By now it was nearly seven, and some folks were heading off to work. Des followed them, swept along by their urgency. Found herself on Fourteenth Street at the entrance to the subway. Bought a token. Rode the Number 1 train all the way up to Times Square and back, gazing at all of those faces across the car from her, faces representing ten, twenty, thirty different nations and races and ethnic groups. Young faces and old faces, the hopeful and the homeless, students, laborers, and millionaires, all of them standing there shoulder to shoulder, gripping the handrail, clinging to their own individual dreams.

Des was gone for hours. There was a bagel place near Mitch’s corner where she bought fresh bagels and two more coffees on her way back. Then she went back down Gansevoort to Mitch’s building, the one that had that scrawny London plane tree growing out front in a cutout in the sidewalk. A low iron rail had been positioned around it to keep dogs from peeing on it. It was not an easy life for a tree in the city.
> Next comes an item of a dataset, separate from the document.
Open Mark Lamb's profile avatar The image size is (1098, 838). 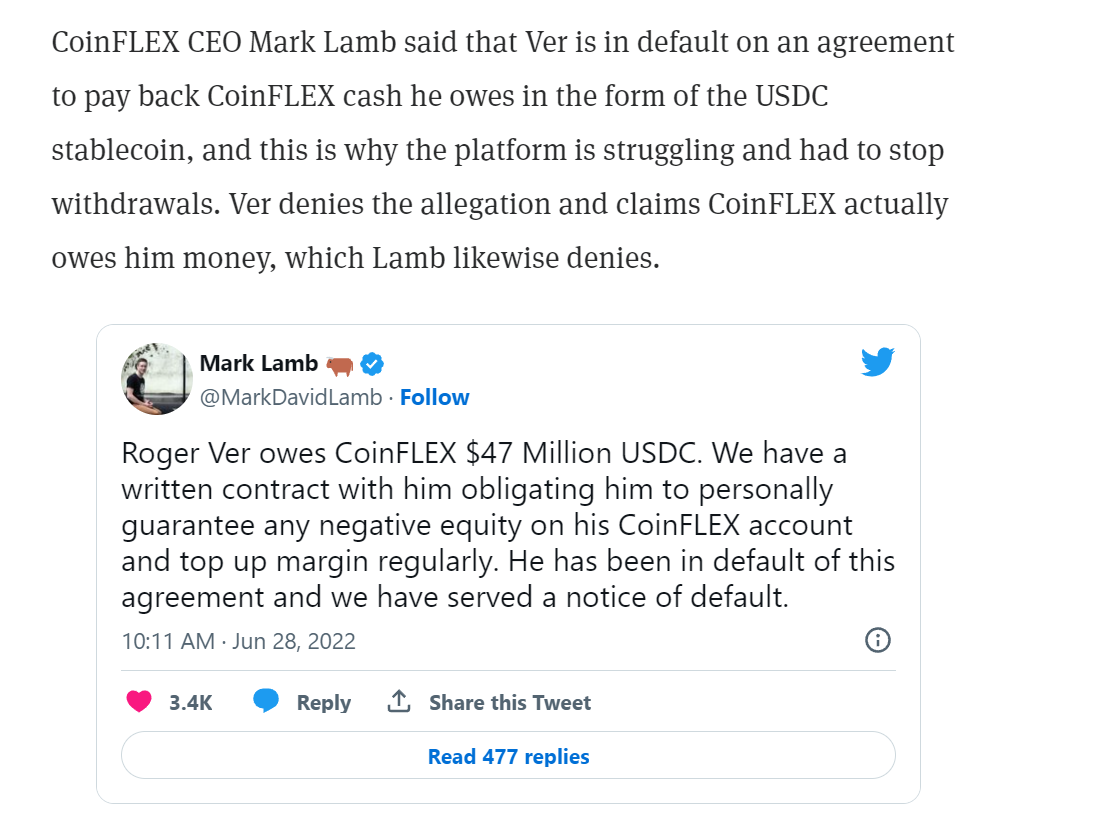pos(157,379)
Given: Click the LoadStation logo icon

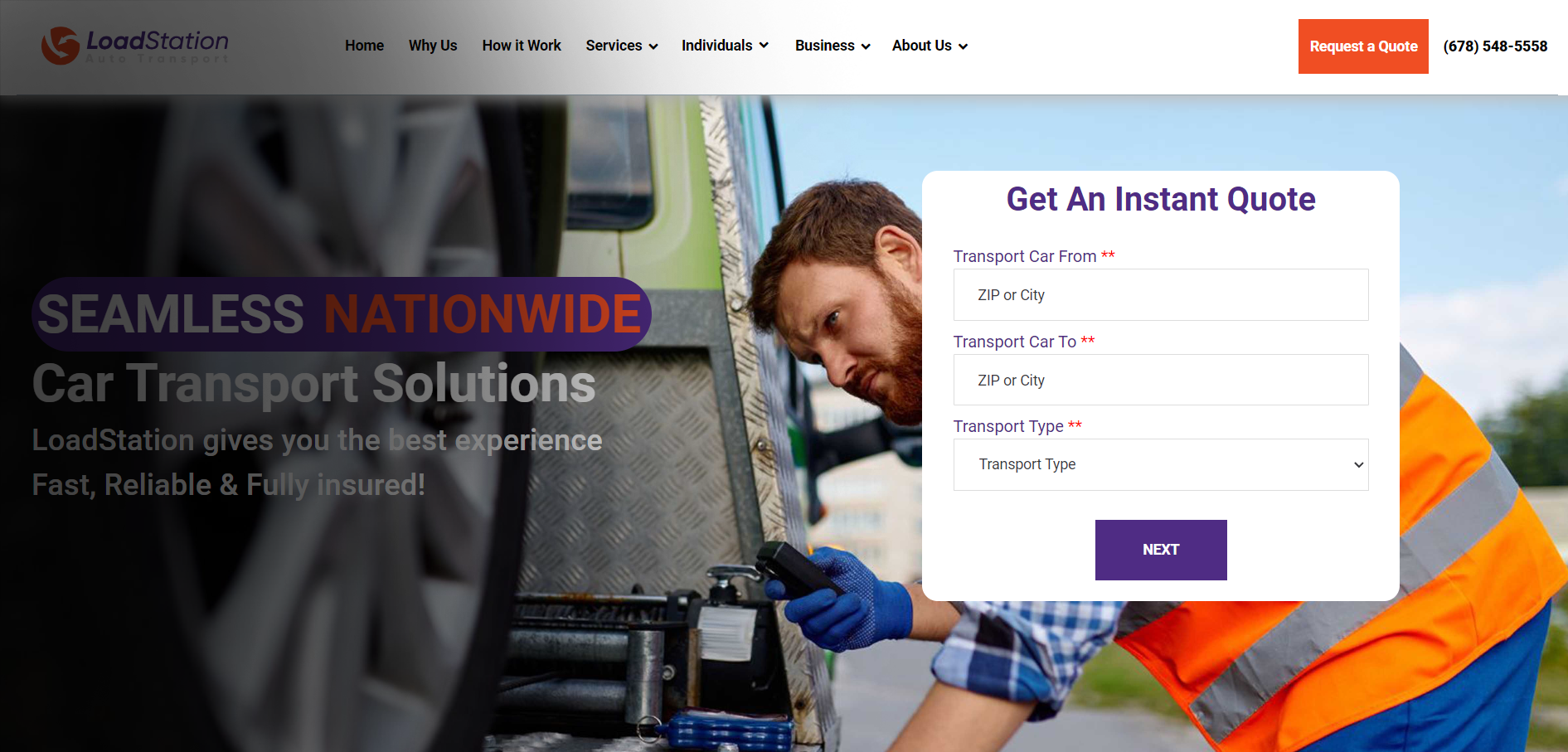Looking at the screenshot, I should click(61, 46).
As Des started up Mitch’s steps she paused, noticing just how tenaciously the plane tree’s shallow, exposed roots clung to the soil- exactly like the knuckles of those subway riders she’d just seen- fighting for its place, fighting for its life, fighting for its…

And that’s when it hit her. Why she hadn’t been able to draw them.

Trees weren’t things made out of twigs and leaves. They were living, breathing creatures. Their trunks and branches weren’t wood, they were muscle and sinew and bone. That’s what that poor little cedar had been trying to tell her, the one that had been clinging to the side of the cliff at Chapman Falls-until it died saving their lives up there that night.

Trees weren’t things.

Breathless, she darted inside for her sketch pad, rushed back out and sat down on the stoop, resting it on her bare knees, graphite stick in hand. She started with quick gesture drawings of the plane tree. Except she wasn’t drawing a tree anymore-she was drawing a nudefigure model who was posed there for her in the morning light, reaching high for the sun. Des drew and she drew, her stick flying across the page.

She barely heard Mitch when he moseyed out and joined her there, yawning and blinking “What time did you get up?”

“Never went to sleep,” she replied, as an old lady went by with a grocery cart.

“Morning, Mrs. Fodera,” Mitch called to her. “Lovely day.”